By Nomfundo Manyathi-Jele
In Spring Forest Trading 599 CC v Wilberry (Pty) Ltd t/a Ecowash and Another (SCA) (unreported case no 725/13, 21-11-2014) (Cachalia JA) the Supreme Court of Appeal (SCA) ruled that a contract between two Durban businesses was lawfully cancelled through e-mails they sent each other. The judgment has set a precedent in the validity of the cancellation of a written agreement via e-mail.
Background
The appellant, Spring Forest Trading 599 CC (Spring Forest) and respondent, Wilberry (Pty) Ltd (Wilberry) entered into several agreements in which Spring Forest leased ‘mobile dispensing units’ (MDU’s) from Wilberry which Spring Forest required for use in its mobile car wash business. The agreement contained a non-variation clause providing that no variation or consensual cancellation would be effective unless reduced to writing and signed by both parties.
However, Spring Forest was unable to meet its rental obligations in terms of the agreement and, following negotiations, verbally agreed to cancel the agreements. The terms of the cancellation, namely the payment of the arrear rental owed by Spring Forest and the return of the machinery to Wilberry, were recorded in e-mails between Nigel Keirby-Smith, Gregory Hamilton and Walter Burger, the representatives of Wilberry and Spring Forest with the names of the parties appearing at the foot of their e-mails.
The appeal concerned a series of e-mails purporting to consensually cancel written agreements between the parties. The agreements required any ‘consensual cancellation’ to be in writing and signed by them. The Electronic Communications and Transactions Act 25 of 2002 (the Act) gives legal recognition to transactions concluded electronically by e-mail. The dispute between the parties required the Supreme Court of Appeal (SCA) to consider whether their exchange of e-mails met the writing and signature requirements of the Act thereby constituting a consensual cancellation.

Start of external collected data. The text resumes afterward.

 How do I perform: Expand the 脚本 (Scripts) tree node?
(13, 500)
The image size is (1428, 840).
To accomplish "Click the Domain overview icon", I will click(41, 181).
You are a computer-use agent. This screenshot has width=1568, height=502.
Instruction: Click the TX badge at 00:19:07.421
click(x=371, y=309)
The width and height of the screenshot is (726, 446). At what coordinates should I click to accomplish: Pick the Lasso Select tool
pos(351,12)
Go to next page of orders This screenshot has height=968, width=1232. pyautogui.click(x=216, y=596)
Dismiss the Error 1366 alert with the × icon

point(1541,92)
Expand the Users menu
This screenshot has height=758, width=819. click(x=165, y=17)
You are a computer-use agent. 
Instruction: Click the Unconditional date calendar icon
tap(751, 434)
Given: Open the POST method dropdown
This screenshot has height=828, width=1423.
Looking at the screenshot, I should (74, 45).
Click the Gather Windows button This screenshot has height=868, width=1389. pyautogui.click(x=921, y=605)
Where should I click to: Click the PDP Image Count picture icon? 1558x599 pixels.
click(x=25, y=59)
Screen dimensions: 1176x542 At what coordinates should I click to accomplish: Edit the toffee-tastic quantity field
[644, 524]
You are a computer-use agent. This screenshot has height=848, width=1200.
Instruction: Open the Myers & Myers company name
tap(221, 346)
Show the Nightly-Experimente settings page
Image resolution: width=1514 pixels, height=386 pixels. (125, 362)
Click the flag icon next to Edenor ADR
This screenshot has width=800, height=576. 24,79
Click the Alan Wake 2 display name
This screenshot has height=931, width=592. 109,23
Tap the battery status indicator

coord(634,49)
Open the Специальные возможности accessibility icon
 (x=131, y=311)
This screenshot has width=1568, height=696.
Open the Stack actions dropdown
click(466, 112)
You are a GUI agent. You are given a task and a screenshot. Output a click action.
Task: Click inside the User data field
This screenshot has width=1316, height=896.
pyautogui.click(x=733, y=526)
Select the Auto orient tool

Mr Hamilton sent an e-mail to Mr Keirby-Smith at 11:44 am confirming the proposals. It read:
‘Hi Nigel,
Thanks for meeting with Walter and I today. I would like to clarify the options that you mentioned to us today.
1/ Pay a cash amount of R1 600 000.00 for the balance of 2 years.
2/ Cancel agreement and walk away.
3/ Carry on operating but we would end up in court.
4/ Pay R1 000.00 per month for 5 years with 15 % escalation.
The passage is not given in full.